>>>>

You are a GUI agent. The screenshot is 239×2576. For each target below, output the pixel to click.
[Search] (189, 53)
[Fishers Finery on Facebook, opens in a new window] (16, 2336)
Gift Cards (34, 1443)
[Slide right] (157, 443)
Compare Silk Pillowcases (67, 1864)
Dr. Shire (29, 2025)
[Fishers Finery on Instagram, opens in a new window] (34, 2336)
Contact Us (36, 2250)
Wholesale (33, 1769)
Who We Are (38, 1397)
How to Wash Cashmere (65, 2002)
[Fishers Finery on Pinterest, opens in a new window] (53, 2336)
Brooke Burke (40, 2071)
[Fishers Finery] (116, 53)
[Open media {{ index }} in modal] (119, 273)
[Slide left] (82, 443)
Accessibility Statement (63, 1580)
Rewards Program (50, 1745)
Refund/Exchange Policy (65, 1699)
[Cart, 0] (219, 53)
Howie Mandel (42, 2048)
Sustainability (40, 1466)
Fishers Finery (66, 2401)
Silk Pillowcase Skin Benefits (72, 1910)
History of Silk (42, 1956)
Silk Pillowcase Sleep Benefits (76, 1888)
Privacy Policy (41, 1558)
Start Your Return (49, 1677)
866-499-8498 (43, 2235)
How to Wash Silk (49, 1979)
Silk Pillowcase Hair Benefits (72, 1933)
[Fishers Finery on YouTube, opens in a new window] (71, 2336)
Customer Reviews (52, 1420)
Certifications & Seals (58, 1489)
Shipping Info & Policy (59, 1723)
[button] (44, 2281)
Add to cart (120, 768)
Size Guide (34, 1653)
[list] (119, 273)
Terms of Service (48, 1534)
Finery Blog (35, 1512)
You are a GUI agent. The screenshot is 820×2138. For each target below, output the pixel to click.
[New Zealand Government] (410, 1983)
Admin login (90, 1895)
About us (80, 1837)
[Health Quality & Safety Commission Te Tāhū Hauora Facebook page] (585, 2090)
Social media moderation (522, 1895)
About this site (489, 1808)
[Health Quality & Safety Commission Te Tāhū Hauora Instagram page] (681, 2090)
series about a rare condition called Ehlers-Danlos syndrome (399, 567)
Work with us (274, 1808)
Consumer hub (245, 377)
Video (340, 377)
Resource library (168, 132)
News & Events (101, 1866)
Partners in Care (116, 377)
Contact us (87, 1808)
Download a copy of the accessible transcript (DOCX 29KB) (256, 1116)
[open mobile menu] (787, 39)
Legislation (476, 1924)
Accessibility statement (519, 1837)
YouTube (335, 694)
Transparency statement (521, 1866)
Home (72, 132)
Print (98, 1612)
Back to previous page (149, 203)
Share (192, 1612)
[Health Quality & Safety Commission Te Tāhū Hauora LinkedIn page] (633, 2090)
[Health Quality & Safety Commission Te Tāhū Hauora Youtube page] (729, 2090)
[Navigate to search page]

<<<<

**What you are asked to do**: Among the records above, extract exactly the lines from the line with "[Fishers Finery on Pinterest, opens" to the line with "[Fishers Finery on YouTube, opens", both lines included, and leave out the rest.

**Answer to this problem**:
[Fishers Finery on Pinterest, opens in a new window] (53, 2336)
Brooke Burke (40, 2071)
[Fishers Finery] (116, 53)
[Open media {{ index }} in modal] (119, 273)
[Slide left] (82, 443)
Accessibility Statement (63, 1580)
Rewards Program (50, 1745)
Refund/Exchange Policy (65, 1699)
[Cart, 0] (219, 53)
Howie Mandel (42, 2048)
Sustainability (40, 1466)
Fishers Finery (66, 2401)
Silk Pillowcase Skin Benefits (72, 1910)
History of Silk (42, 1956)
Silk Pillowcase Sleep Benefits (76, 1888)
Privacy Policy (41, 1558)
Start Your Return (49, 1677)
866-499-8498 (43, 2235)
How to Wash Silk (49, 1979)
Silk Pillowcase Hair Benefits (72, 1933)
[Fishers Finery on YouTube, opens in a new window] (71, 2336)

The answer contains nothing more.